BEGIN

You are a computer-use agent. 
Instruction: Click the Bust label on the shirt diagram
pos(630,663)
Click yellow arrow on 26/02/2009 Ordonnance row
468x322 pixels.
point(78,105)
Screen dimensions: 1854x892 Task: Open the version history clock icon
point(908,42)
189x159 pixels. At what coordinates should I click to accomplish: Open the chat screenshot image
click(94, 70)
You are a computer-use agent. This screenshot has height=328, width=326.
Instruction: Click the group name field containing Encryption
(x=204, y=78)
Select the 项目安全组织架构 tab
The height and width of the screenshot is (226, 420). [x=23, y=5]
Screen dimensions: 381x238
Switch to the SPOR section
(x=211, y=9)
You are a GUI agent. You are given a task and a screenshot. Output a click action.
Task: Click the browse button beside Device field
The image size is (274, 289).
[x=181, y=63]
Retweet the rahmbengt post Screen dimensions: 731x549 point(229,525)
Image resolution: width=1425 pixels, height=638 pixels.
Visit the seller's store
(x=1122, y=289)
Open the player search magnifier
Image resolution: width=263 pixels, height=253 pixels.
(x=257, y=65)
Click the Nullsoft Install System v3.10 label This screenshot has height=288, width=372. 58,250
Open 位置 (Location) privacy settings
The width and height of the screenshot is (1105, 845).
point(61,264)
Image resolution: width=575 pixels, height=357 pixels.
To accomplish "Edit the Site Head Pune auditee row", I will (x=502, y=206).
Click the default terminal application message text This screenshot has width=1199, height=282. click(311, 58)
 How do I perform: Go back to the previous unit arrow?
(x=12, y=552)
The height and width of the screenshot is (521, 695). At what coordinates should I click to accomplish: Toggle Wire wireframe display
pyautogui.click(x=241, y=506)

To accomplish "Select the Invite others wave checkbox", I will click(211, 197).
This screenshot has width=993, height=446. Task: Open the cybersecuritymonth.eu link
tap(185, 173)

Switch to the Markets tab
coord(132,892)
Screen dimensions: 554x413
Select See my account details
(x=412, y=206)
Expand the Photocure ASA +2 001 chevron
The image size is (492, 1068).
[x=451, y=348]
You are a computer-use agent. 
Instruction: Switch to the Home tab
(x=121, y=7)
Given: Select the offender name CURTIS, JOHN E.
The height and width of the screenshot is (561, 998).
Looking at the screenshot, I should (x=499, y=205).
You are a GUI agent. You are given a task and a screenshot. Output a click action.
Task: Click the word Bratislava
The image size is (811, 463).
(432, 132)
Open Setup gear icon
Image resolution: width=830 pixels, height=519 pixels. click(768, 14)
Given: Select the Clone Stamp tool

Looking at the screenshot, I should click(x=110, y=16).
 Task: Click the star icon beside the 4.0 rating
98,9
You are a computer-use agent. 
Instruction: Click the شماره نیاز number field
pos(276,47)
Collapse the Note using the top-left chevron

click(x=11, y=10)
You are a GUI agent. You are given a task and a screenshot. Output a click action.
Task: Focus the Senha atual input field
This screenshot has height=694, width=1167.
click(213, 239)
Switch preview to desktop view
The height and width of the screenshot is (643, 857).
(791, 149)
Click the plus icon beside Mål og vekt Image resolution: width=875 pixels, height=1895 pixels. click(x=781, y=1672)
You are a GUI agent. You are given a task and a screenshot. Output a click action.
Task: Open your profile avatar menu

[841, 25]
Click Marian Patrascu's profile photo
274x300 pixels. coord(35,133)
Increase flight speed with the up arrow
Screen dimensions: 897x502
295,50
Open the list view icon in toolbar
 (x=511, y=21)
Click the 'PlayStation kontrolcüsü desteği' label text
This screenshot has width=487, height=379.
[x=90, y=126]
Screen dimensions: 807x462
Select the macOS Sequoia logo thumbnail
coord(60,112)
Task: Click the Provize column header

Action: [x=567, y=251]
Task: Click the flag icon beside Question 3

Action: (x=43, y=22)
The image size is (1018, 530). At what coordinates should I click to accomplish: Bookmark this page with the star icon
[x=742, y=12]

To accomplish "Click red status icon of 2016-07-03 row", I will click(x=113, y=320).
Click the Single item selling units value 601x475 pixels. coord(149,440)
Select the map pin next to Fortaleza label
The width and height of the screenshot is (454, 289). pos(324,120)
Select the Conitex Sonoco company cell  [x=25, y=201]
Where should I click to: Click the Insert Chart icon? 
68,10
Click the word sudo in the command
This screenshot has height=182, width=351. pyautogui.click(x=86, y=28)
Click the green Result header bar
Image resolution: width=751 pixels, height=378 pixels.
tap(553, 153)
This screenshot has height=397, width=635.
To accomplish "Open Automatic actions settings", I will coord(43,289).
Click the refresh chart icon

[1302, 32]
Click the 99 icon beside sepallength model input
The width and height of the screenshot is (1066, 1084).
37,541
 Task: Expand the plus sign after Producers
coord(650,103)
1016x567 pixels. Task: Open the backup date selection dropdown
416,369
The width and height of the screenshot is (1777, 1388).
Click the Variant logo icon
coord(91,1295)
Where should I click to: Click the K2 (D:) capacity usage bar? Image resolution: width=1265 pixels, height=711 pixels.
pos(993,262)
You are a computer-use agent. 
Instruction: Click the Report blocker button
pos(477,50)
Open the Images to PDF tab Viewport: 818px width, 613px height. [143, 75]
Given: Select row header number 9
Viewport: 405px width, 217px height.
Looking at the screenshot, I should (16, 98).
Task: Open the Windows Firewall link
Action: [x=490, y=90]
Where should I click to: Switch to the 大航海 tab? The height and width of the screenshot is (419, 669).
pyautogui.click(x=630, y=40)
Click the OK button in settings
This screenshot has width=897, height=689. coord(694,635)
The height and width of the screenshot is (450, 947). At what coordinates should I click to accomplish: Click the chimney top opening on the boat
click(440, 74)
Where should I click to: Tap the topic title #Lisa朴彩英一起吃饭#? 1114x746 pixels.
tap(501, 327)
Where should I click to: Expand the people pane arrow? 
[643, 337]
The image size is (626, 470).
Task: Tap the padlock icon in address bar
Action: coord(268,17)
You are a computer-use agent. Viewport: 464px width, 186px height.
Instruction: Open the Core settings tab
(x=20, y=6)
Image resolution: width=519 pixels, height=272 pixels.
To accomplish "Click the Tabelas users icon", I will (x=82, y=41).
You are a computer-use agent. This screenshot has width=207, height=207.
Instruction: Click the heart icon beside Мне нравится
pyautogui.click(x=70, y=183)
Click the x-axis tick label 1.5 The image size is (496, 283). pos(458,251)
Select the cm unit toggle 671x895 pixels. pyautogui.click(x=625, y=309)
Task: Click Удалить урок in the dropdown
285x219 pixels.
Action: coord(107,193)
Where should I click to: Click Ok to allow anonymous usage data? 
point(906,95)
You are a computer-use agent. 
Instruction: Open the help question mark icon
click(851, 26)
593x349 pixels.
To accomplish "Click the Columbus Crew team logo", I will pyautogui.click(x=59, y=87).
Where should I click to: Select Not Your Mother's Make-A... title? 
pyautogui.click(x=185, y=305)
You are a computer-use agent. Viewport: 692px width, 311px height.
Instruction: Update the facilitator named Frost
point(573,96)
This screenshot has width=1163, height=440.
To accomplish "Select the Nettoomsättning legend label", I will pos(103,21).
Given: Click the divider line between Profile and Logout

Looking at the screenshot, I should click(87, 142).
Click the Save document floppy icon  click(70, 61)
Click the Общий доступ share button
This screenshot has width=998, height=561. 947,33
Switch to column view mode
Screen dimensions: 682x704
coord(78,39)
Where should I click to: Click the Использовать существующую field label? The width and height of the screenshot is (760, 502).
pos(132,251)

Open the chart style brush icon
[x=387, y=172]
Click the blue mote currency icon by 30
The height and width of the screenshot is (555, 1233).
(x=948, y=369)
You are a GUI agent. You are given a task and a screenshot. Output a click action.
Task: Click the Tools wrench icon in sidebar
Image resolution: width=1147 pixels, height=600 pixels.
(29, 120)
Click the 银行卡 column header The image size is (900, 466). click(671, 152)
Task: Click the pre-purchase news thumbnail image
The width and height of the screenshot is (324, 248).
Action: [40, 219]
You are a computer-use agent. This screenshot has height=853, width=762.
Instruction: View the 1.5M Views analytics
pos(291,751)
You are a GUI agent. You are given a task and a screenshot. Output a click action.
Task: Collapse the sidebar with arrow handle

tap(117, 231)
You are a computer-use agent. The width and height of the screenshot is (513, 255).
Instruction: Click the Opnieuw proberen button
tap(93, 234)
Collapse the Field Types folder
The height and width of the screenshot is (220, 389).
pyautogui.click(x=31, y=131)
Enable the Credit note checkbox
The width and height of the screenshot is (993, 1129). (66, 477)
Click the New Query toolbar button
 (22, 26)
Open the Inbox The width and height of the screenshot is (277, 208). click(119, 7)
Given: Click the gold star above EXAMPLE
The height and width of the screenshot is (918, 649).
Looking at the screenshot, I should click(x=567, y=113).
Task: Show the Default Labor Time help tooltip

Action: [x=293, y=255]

END

Task directions – Lines before the one containing "The height and width of the screenshot is (918, 649)." are left out. Repeat that line and all lines after it in the records above exactly.

Answer to the problem –
The height and width of the screenshot is (918, 649).
Looking at the screenshot, I should click(x=567, y=113).
Task: Show the Default Labor Time help tooltip

Action: [x=293, y=255]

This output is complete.